◆ Instructions to follow:
Whenever the word "menu" appears in a line of the listing, copy that line.

== Segment start ==

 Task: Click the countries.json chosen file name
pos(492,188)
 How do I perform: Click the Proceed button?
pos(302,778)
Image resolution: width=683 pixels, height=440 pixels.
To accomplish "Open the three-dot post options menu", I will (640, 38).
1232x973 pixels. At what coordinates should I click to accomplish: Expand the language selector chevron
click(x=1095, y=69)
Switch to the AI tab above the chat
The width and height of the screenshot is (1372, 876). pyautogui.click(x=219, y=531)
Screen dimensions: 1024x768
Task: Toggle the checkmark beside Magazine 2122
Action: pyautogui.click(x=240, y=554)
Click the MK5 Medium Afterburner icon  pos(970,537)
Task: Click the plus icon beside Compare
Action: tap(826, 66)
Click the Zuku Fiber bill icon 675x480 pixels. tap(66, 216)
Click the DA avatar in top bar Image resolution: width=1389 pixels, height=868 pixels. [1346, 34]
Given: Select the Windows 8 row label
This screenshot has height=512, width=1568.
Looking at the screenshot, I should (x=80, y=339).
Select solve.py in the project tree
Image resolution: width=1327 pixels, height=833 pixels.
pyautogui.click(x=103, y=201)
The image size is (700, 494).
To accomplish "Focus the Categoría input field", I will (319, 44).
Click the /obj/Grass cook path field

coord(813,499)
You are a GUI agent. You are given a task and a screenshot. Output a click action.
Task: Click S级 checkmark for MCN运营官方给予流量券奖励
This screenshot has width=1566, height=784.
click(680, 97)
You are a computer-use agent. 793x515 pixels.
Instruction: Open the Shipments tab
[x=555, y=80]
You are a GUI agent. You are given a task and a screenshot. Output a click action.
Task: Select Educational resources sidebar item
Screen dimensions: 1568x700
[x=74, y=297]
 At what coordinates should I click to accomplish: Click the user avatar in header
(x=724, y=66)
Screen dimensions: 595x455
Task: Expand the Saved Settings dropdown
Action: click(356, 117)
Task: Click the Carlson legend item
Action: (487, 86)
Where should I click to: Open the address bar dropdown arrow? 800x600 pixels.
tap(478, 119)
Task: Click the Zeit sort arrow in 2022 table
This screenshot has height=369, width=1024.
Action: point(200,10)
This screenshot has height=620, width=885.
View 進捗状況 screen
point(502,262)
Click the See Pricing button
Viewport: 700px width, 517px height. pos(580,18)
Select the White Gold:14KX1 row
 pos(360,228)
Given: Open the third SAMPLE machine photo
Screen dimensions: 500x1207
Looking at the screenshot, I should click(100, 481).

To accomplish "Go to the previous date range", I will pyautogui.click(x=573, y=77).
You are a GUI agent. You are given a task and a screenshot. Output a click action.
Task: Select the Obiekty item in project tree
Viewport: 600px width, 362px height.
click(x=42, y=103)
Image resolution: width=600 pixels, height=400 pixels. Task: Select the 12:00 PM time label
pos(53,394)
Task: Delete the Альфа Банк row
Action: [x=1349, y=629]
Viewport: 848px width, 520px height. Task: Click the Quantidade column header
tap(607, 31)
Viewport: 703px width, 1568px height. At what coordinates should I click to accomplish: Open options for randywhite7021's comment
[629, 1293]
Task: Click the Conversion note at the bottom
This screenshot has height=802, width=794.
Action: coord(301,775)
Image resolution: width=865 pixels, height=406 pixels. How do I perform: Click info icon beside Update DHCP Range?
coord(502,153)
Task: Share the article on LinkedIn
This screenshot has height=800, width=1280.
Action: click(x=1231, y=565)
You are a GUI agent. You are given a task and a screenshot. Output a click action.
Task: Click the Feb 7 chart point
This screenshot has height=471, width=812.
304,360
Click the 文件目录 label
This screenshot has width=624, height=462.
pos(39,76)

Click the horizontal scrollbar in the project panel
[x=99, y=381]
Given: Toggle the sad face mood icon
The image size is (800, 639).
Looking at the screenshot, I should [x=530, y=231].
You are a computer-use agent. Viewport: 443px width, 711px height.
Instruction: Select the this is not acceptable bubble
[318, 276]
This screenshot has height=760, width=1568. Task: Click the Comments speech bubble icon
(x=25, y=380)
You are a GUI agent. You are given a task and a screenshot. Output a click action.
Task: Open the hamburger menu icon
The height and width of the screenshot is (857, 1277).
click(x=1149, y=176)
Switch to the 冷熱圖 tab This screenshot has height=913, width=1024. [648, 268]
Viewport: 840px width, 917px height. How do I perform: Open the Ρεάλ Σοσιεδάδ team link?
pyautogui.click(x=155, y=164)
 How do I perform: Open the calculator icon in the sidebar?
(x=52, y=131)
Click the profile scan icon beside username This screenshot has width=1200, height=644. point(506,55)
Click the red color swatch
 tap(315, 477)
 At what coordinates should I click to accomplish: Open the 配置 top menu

== Segment end ==

◆ Solution to this task:
To accomplish "Open the three-dot post options menu", I will (640, 38).
Task: Open the hamburger menu icon
 At what coordinates should I click to accomplish: Open the 配置 top menu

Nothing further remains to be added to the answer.